Chegamos a Pontevedra após caminhar mais 18 km desde Redondela. Era 29.3.2015. Em Pontevedra nos hospedamos na Pensão Maruja, onde recebemos mais um carimbo no passaporte do peregrino. Nesse trecho, percebemos uma mãe peregrinando com sua filha numa diferença de idades entre 30 a 40 anos. Foi uma bela visão de duas gerações num mesmo esforço fé e determinação. Voltamos a encontrá-las duas ou três vezes, mas em seguida não as vimos mais. Nesses trechos finais, encontramos com várias pessoas e grupos, variando entre estudantes universitários até empresários. Num desses trechos, compramos duas conchas, duas vieiras de um casal de idosos, para amigos que estão na ponta da agulha para irem peregrinar até Santiago de Compostela, e que só não foram desta vez por questões circunstanciais: Ivana e Paulo José.
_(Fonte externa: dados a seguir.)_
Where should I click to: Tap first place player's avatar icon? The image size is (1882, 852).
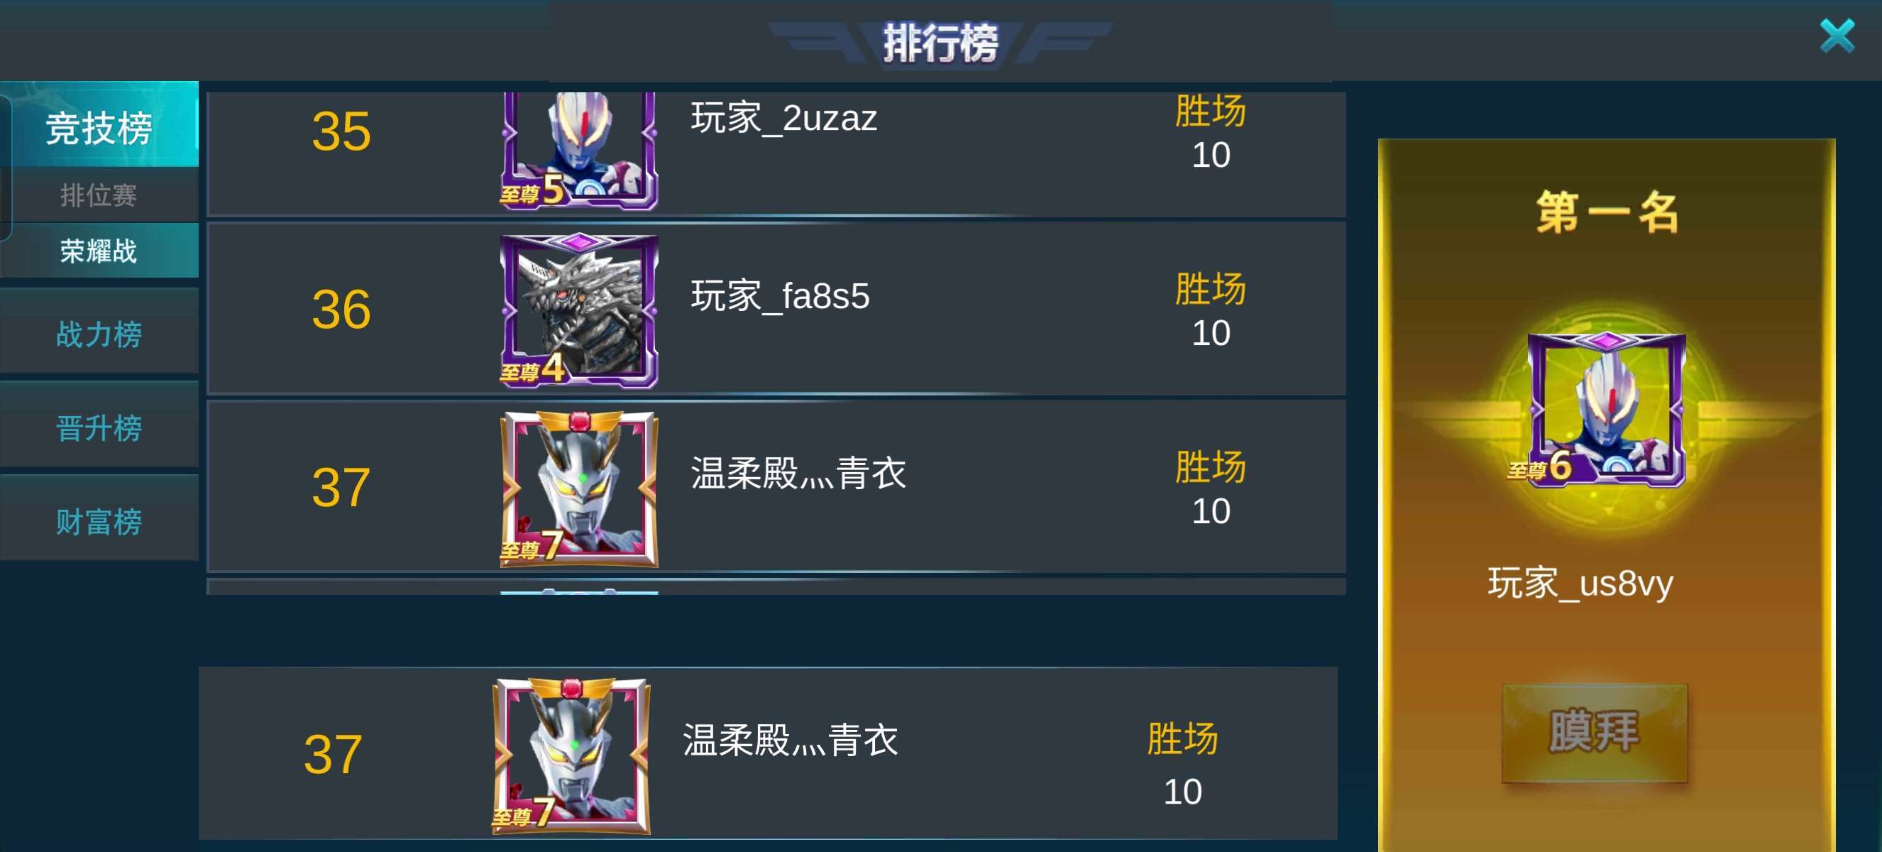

Também nesses trechos percebemos várias vezes a ocorrência de estarmos utilizando a Via Romana XIX, uma longa vereda romana milenar, onde passamos por belíssimas pontes construídas a dois mil anos atrás. Conhecemos a histórica Ponte Sampaio, palco da resistência galega frente ao avanço napoleônico no século XIX.
Chegamos a Caldas de Reis após caminhar mais cerca de 23 km. Era 30.3.2015. Em Caldas de Reis, enquanto o peregrino Mesquita desfrutava das águas termais que a cidade oferece relaxando os pés, eu cuidava das minhas primeiras bolhas. Aqui, aparece a meu anjo da guarda que furou, drenou e desinfetou minhas bolhas, localizadas do lado externo dos calcanhares direito e esquerdo e na sola do pé esquerdo, debaixo do calcanhar. Foi minha prima Helena, também Botelho. Ficamos sabendo dessa convergência em Santiago, depois que cruzamos as Compostelas. Aliás, outra coincidência, pois depois de Caldas de Reis seguimos espaços e tempos diferentes, mas nos encontramos exatamente na fila da Oficina do Peregrino para colher a Compostela. Num trecho, simplesmente, encontramos um bilhete do Nuno e da Helena, deixados no solo da trilha presos com pedras três horas antes, perguntando como estavam as bolhas. Fantástica a solidariedade que une os peregrinos no caminho. Em Caldas de Reis também pernoitamos num albergue. No Albergue Caldas de Reis, onde recebemos o carimbo em nossa credencial do peregrino.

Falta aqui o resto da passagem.